China's government has a multi-billion dollar set of state-backed funds that contribute to technology investment and uses an array of state actors to implement its strategies of acquiring foreign technologies and intellectual property, it said.
Since 2012, China-based investors have invested into "more than 600 high-technology" assets worth close to USD 20 billion into areas like artificial intelligence, augmented and virtual reality, and robotics receiving particular focus, the report said.
China's biggest sovereign wealth fund, the China Investment Corporation, has used a significant fraction of the USD 800 billion of assets under management for a venture fund focusing on Silicon Valley, said the report, outlining how China's policies threaten the economic and national security of the US.
The report documents the two major strategies and various acts, policies, and practices, Chinese industrial policy uses in seeking to acquire the intellectual property and technologies of the world and to capture the emerging high-technology industries that will drive future economic growth.
Given the size of China's economy, the demonstrable extent of its market-distorting policies, and China's stated intent to dominate the industries of the future, China's acts, policies, and practices of economic aggression now targeting the technologies and IP of the world threaten not only the US economy but also the global innovation system as a whole, it said.
China, it said, has experienced rapid economic growth to become the world's second largest economy while modernising its industrial base and moving up the global value chain.
However, much of this growth has been achieved in significant part through aggressive acts, policies, and practices that fall outside of global norms and rules (collectively, "economic aggression"), the report said.
"Given the size of China's economy and the extent of its market distorting policies, China's economic aggression now threatens not only the US economy but also the global economy as a whole," the White House said.

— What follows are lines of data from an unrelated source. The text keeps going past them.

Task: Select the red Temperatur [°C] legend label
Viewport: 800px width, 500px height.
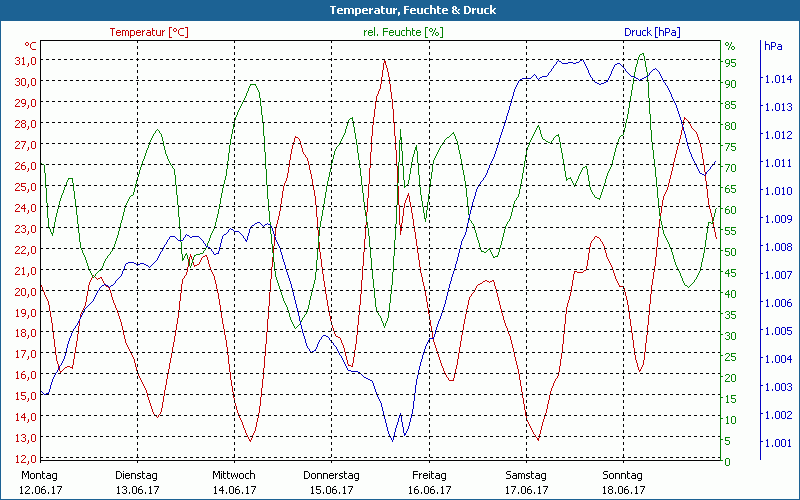Action: tap(149, 32)
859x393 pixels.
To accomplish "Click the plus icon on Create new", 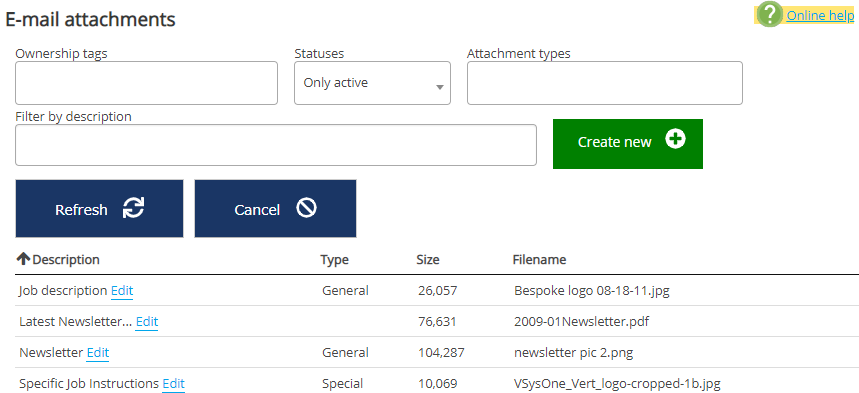I will click(x=675, y=139).
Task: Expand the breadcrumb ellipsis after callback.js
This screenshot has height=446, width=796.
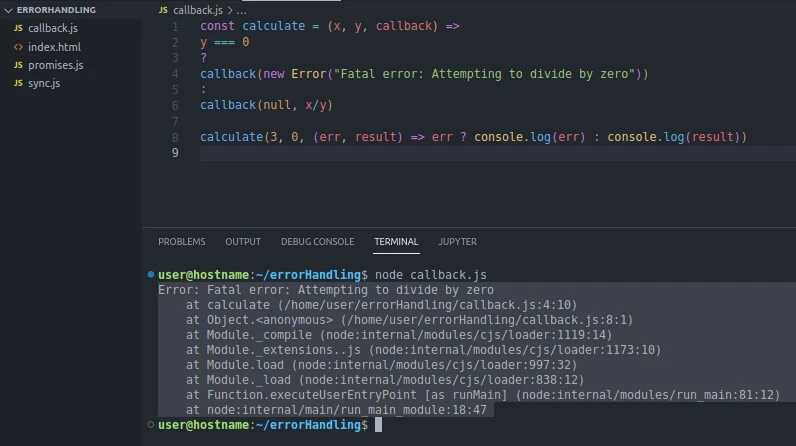Action: coord(241,10)
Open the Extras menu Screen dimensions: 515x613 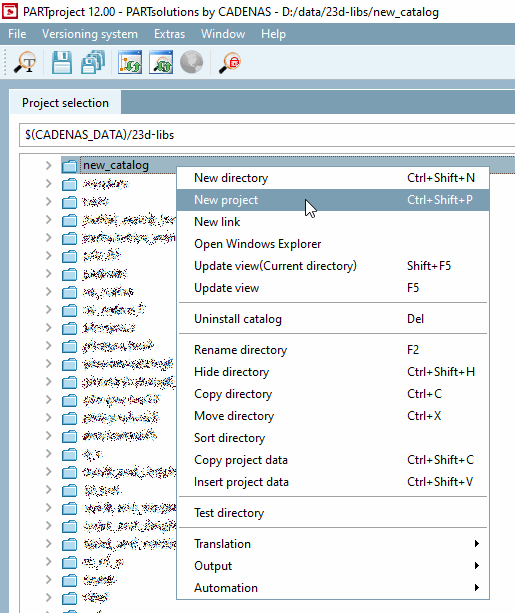169,34
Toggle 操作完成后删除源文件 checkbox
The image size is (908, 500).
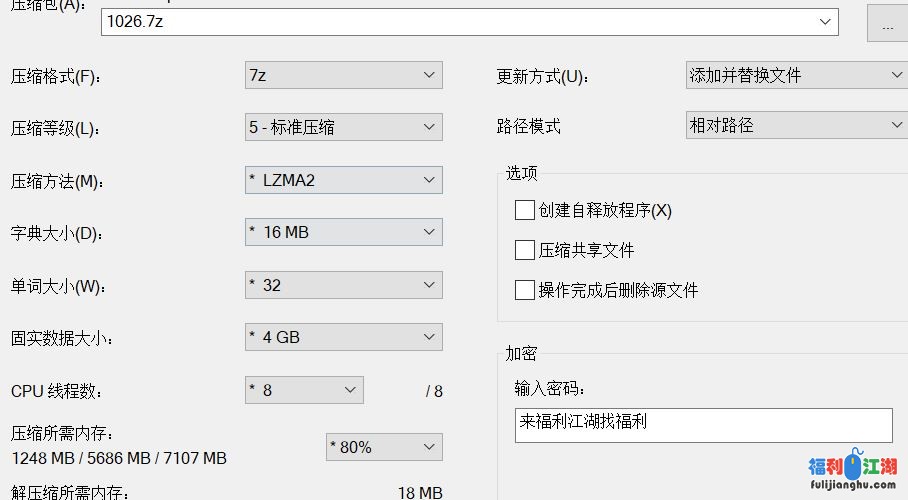pos(525,290)
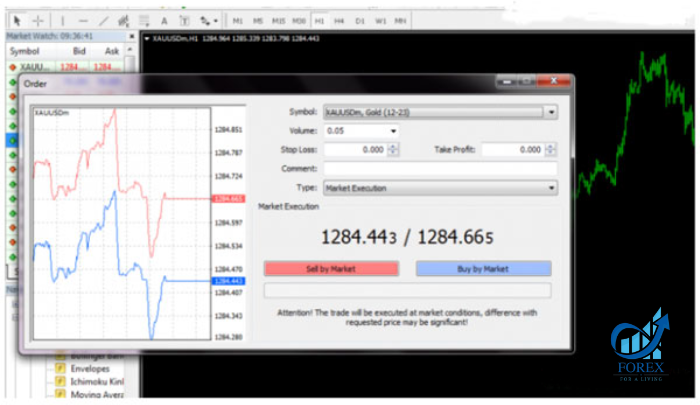Click the Envelopes indicator icon
The height and width of the screenshot is (405, 700).
[60, 369]
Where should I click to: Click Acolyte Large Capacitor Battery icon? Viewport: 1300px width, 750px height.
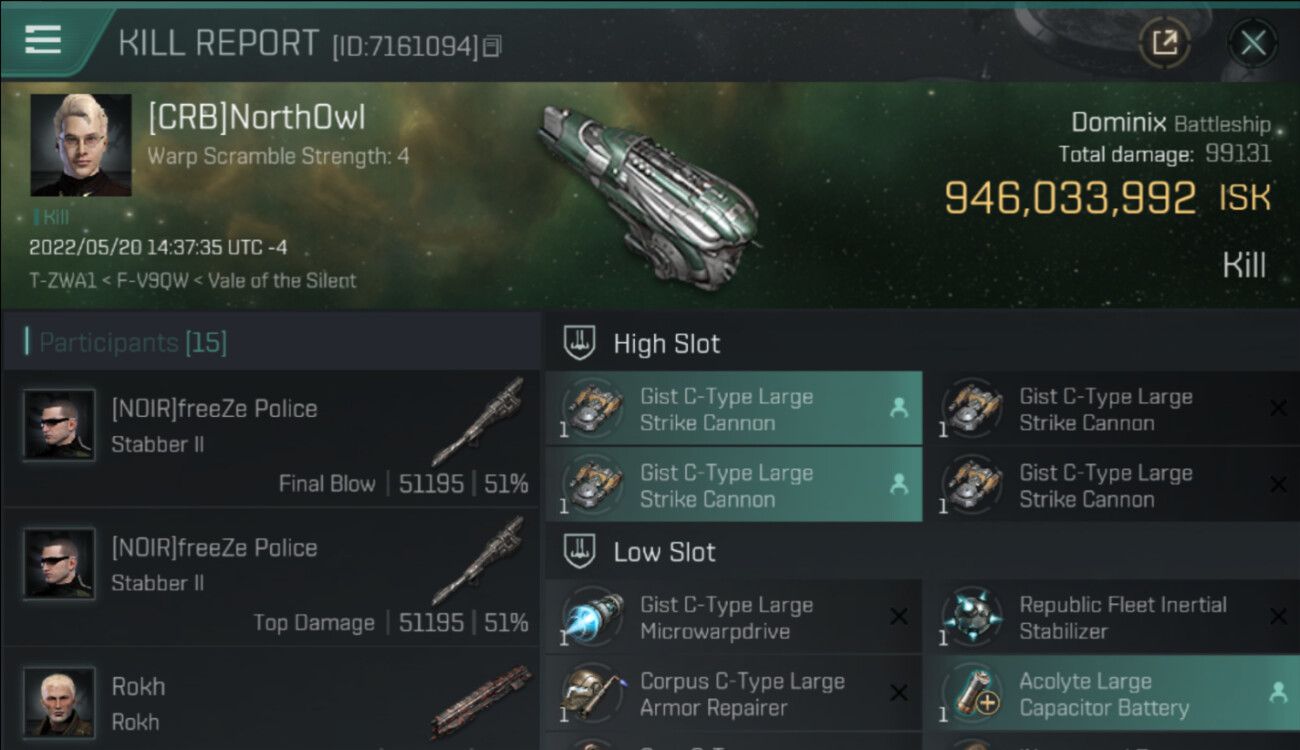click(x=972, y=692)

"In some respects, China has been transparent about its aggressive acts, policies and practices. They are revealed in Chinese government documents, through behaviours of Chinese state actors, and from reports produced by business organisations, think tanks, and government agencies," it said.
According to the report, physical theft through economic espionage by company insiders or others who have trusted access to trade secrets and confidential business information provides China with a significant means to acquire US technologies and intellectual property.

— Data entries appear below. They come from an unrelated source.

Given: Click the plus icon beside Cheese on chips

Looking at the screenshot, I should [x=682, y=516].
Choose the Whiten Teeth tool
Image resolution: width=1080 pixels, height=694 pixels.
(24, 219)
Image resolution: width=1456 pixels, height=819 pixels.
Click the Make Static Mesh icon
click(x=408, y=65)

Open source reporting indicates China's Ministry of State Security deploys no less than 40,000 intelligence officers abroad and maintains more than 50,000 intelligence officers in mainland China.

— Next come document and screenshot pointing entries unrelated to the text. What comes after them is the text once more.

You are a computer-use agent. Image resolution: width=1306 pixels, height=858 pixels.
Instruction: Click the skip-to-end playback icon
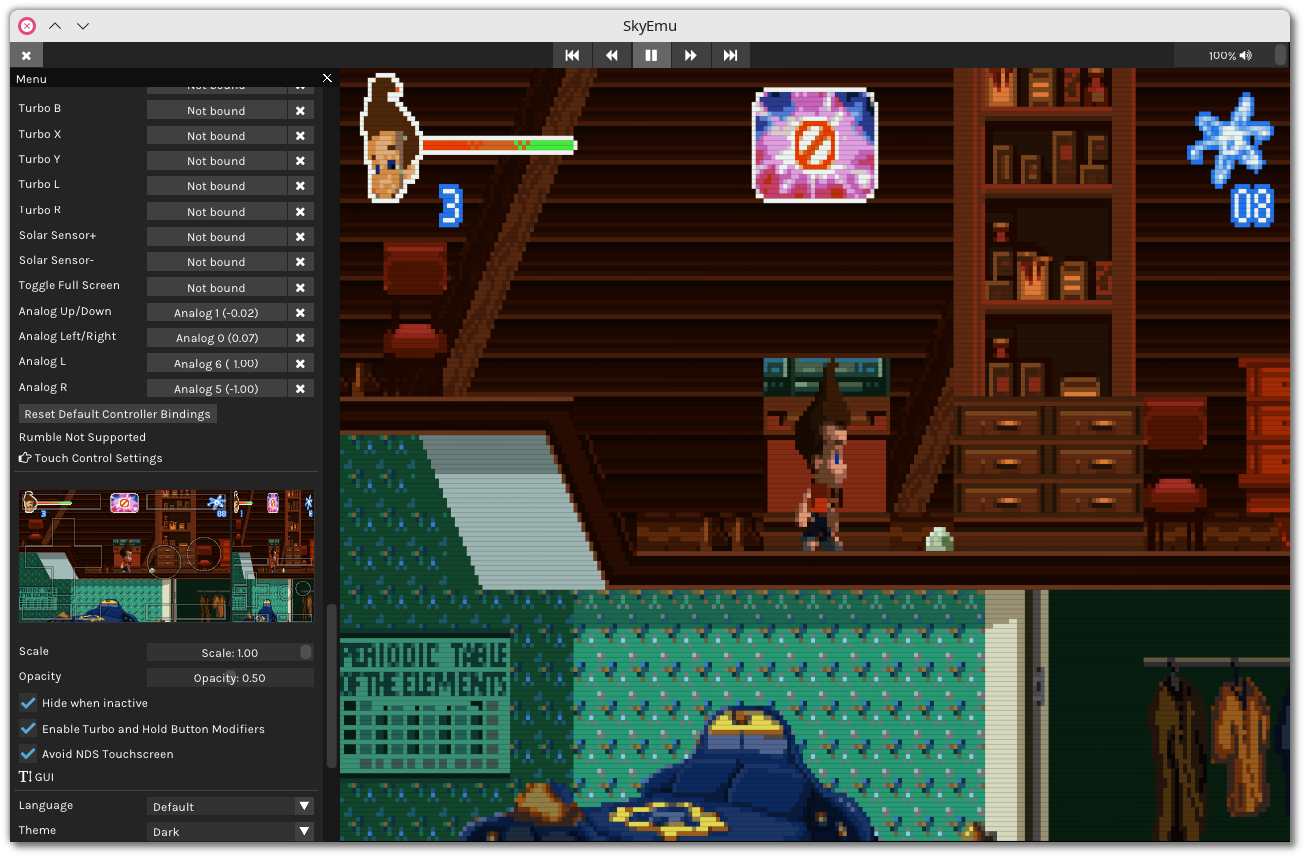(731, 55)
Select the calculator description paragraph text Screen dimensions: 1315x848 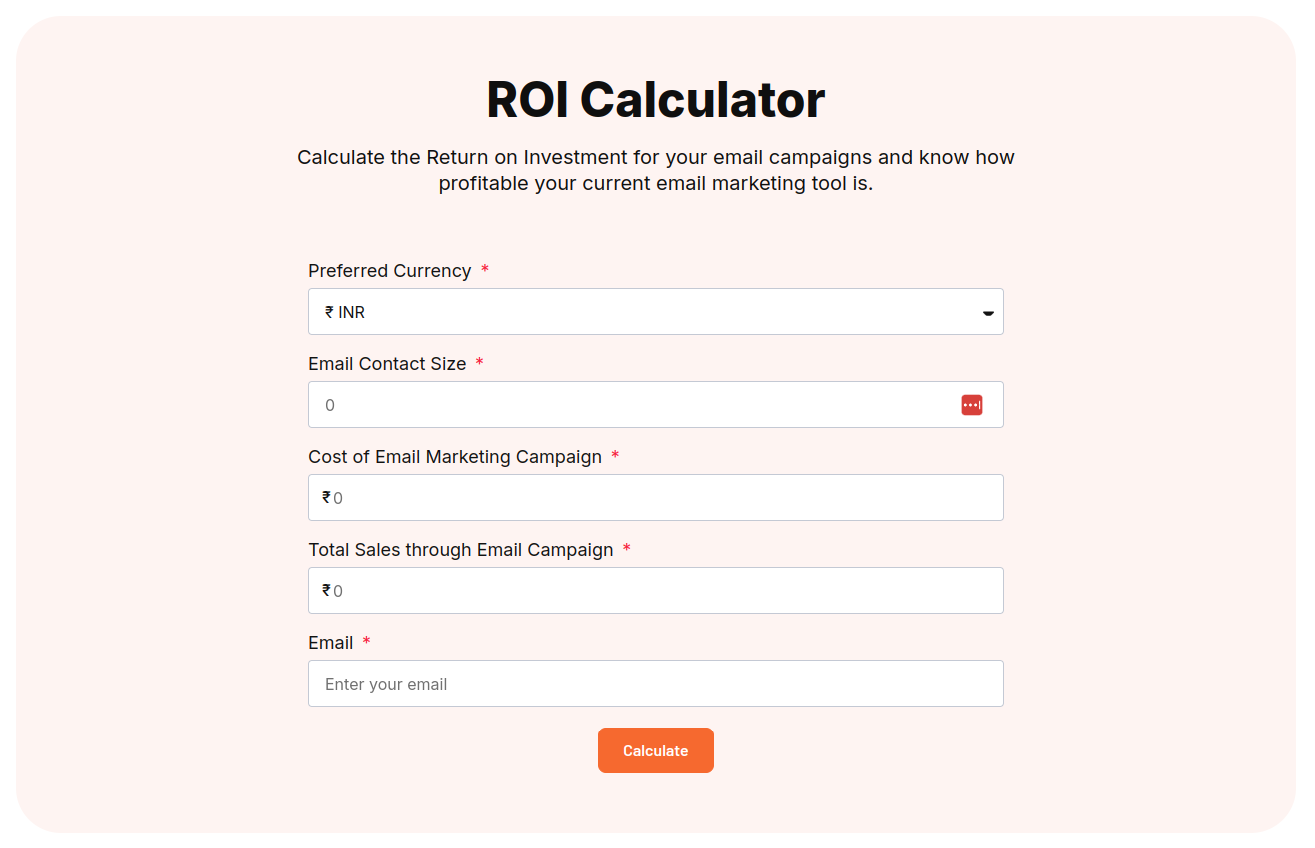pyautogui.click(x=655, y=170)
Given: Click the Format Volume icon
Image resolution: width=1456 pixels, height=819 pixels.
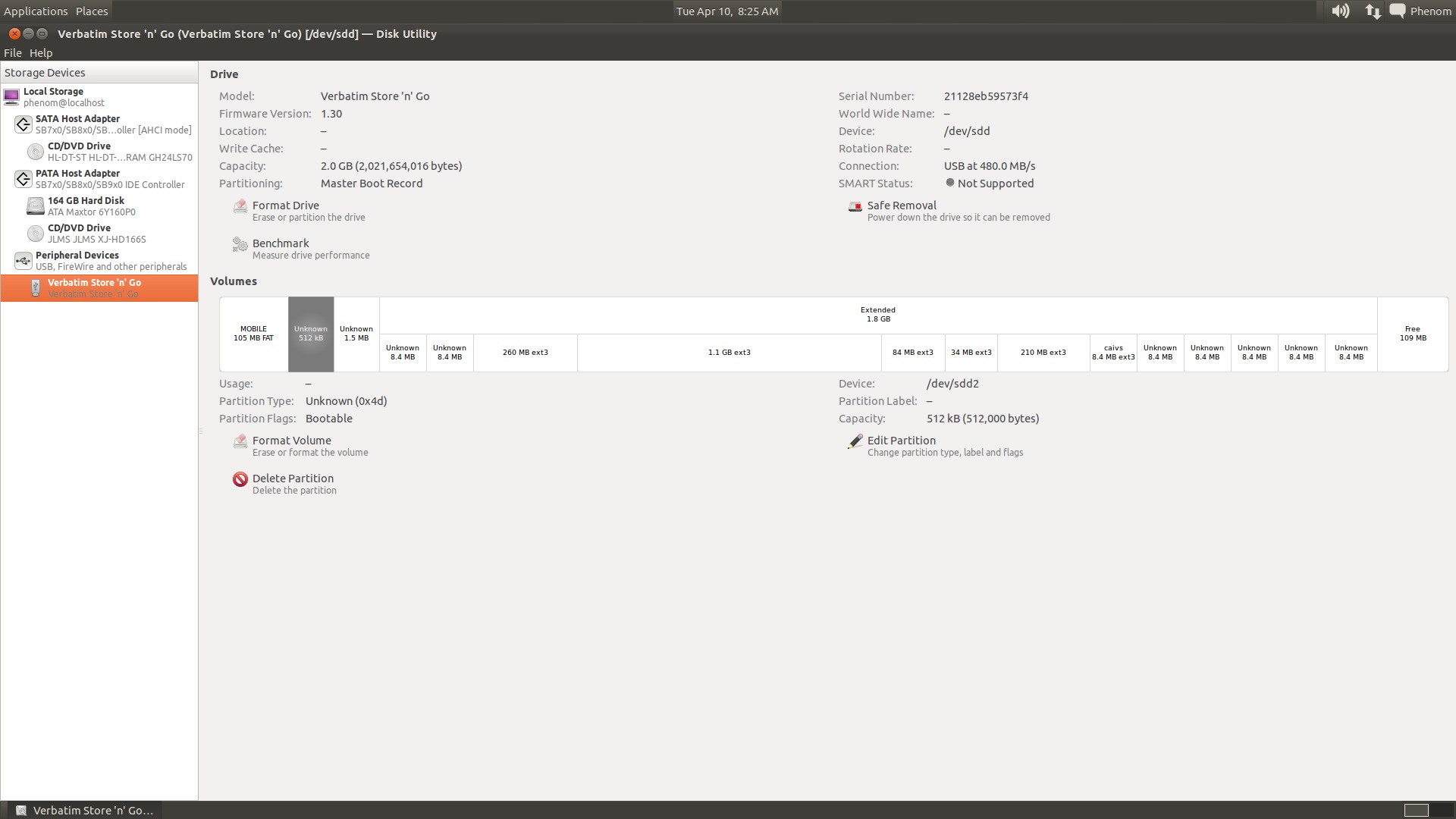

This force is bolstered by hundreds of thousands of People's Liberation Army staff and scientists, it said.
Further, China engages in widespread cyber-economic campaigns involving cyber-enabled espionage to infiltrate foreign companies for the purpose of stealing intellectual property, trade secrets, business processes, and technologies.
Estimates of the cost of trade secret theft alone range "between USD 180 billion and USD 540 billion annually".
In a 2012 study of cyber intrusions, Verizon, in cooperation with 19 contributing private organisations and government agencies, analysed over 47,000 security incidents that resulted in 621 confirmed data disclosures and at least 44 million compromised records.
Of the data disclosures that focused on economic espionage (as opposed to financially motivated incidents), 96 per cent of the cases were attributable to "threat actors in China," the report said.
The White House said reverse engineering in China is widespread and entails the process of disassembling and examining or analysing a product or component for the purpose of cloning or producing something similar without authorisation from the rights holder.
"Reverse engineering allows Chinese engineers and scientists to recreate the products of non-Chinese companies and thereby forego the time and cost of research and development.
"The practice of reverse engineering is consistent with China's industrial policy goal to introduce, digest, and absorb a foreign technology and re-innovate that technology with improvements," the report added.